Rischi da petrolio parte il controllo
di Giovanni Rivelli

POTENZA - Ci sono conseguenze delle attività estrattive sulla salute di quanti risiedono nei centri interessati? La domanda, nella sua semplicità, apre uno scenario vastissimo, mai affrontato compiutamente in nessuna parte del mondo e che sarà al centro, ora di un progetto di monitoraggio sanitario che interesserà i 31 comuni lucani del petrolio.
È la prima volta nel mondo che una ricerca epidemiologica a tappeto di questo tipo viene fatta in relazione alle attività estrattive di petrolio.

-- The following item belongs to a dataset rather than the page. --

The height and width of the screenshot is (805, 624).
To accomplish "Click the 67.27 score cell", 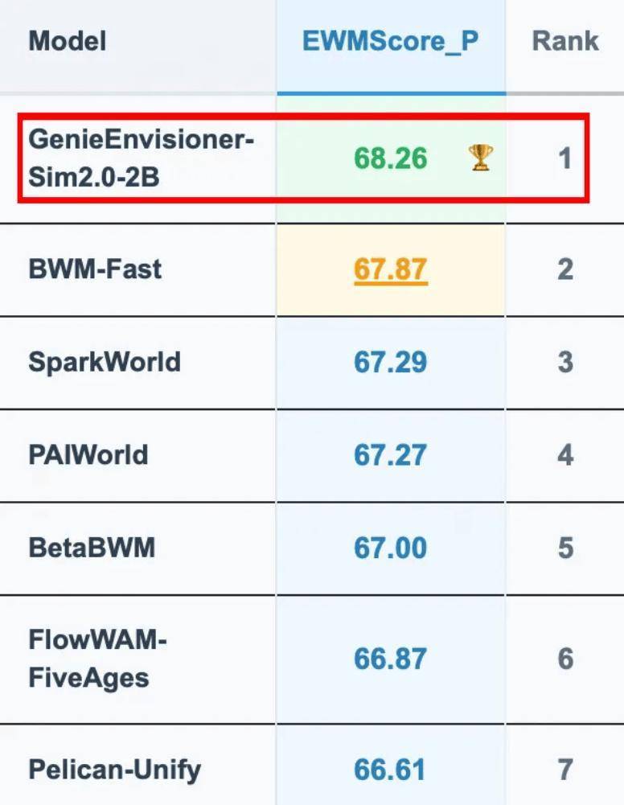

Il progetto, varato dalla Giunta Regionale di Basilicata la scorsa settimana, è frutto di una proposta della Federazione Medici di Medicina generale della provincia di Potenza, i così detti «medici di famiglia», che rappresentano il cardine del monitoraggio, anche se la ricerca si avvale di importantissime partecipazioni scientifiche che coinvolgono, tra gli altri, l’Università’ Cattolica del Sacro Cuore e l’istituto Mario Negri sud.
Il progetto avrà una durata quinquennale e coinvolgerà una popolazione di circa 62mila abitanti con una spesa di circa 2 milioni e mezzo di euro (esattamente 2 milioni e 571mila euro) più o meno equamente distribuiti tra le varie annualità (il primo anno si spenderanno 547mila euro).

Il progetto, nella sua essenzialità, è abbastanza semplice.
La rete dei medici di famiglia, sul territorio, nell’ambito della normale attività di assistenza ai pazienti, provvederà a rilevare l’insorgenza di alcune patologie e segnalarla attraverso un apposito software. In questo modo si creerà una banca dati georeferenziata in grado di indicare una eventuale maggiore incidenza di alcune patologie e verificare se ci sia o meno una relazione alla vicinanza di possibili fonti di inquinamento. In questo modo sarà possibile conoscere quasi in tempo reale i problemi di salute, le patologie e soprattutto i fattori di rischio della popolazione residente nei comuni lucani interessati alla filiera produttiva del petrolio.
«Riscontrata l’incidenza di un problema di salute X - spiega il progetto - diventa importante utilizzare strumenti di monitoraggio territoriale che evidenzino, attraverso l’uso di cartografie digitali, la posizione ambientale e geografica dei pazienti, rispetto a determinati punti di interesse, ad esempio il cento olii o zone di stoccaggio di sostanze pericolose».
E nel momento in cui dovesse essere notato l’aumento dell’insorgenza di alcune patologie (anche se in letteratura non direttamente collegabili) nelle aree vicine sarebbe automatico ipotizzare una correlazione.
E proprio nell’individuazione di fattori statistici anomali e nella ricerca dei nessi di causalità tra l’esposizione ad inquinanti ambientali e la maggiore insorgenza di queste patologie costituirà l’approfondimento del progetto a cui parteciperanno partner tecnico-scientifici di primo piano come l’Università Cattolica del Sacro Cuore e l’istituto Mario Negri sud. Da oggi, insomma, ci saranno maggiori elementi di sicurezza nel monitoraggio degli effetti del petrolio sulla salute.